Asked whether states should use the 10th Amendment to prevent health care reform from taking effect, he replied that an assertion of states’ rights was “probably the only way we’re going to stop this reckless spending.” He continued, “There’s no constitutional authority for the government to actually do [the reform proposed by Democrats], but whether the courts take it up is a different matter.”
The rules change, however, when it comes to Medicare.
DeMint expressed doubts as to the legality of Medicare under the Constitution, but said, “Regardless of constitutionality, it is a promise that we have to keep. … I think Medicare and Social Security have to be protected.”
On one level what DeMint is saying makes perfect sense. Nobody thinks the courts will hold either Medicare or Social Security unconstitutional. In fact, the Court famously held one part of the Social Security Act constitutional in 1937. It is quite another thing, however, whether conscientious legislators who have doubts about the constitutionality of certain provisions should vote for them. Since, like all members of Congress, DeMint has sworn an oath to defend the Constitution, he presumably has a duty not to vote for bills that feature unconstitutional provisions and he has the obligation to convince his colleagues not to vote for them either, regardless of whether the courts would uphold them.
So far, so good. But what are we to make of DeMint's view that (1) he believes that Medicare might be unconstitutional but (2) we must continue it (and Social Security) anyway? There are at least three possibilities here.
(1) Long standing precedent is part of the Constitution. I would have opposed the constitutionality of both programs if we were writing on a clean slate, but since courts have held programs like this constitutional, we have to accept this. But these precedents don't extend to Obama's health care reforms so I can oppose them on constitutional grounds.
(2) It's not my job. The courts decide whether something is constitutional, and if they think it is, then regardless of whether it really is constitutional, we keep it. And since it's politically disadvantageous to say you oppose Medicare and Social Security these days, I can easily accept them. However, Obama's proposal hasn't become law yet so I can certainly oppose it on policy grounds.

**Material shown:**
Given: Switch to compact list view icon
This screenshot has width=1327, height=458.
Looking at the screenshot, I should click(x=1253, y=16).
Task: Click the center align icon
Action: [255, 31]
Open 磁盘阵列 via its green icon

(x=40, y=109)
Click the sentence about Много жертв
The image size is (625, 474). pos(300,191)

**What to produce:** Edit the passage on DeMint's constitutional views of Medicare: begin at the words "So far, so good.", stop after "on constitutional grounds.", and substitute "blank slate" for "clean slate".

**Exercise answer:**
So far, so good. But what are we to make of DeMint's view that (1) he believes that Medicare might be unconstitutional but (2) we must continue it (and Social Security) anyway? There are at least three possibilities here.
(1) Long standing precedent is part of the Constitution. I would have opposed the constitutionality of both programs if we were writing on a blank slate, but since courts have held programs like this constitutional, we have to accept this. But these precedents don't extend to Obama's health care reforms so I can oppose them on constitutional grounds.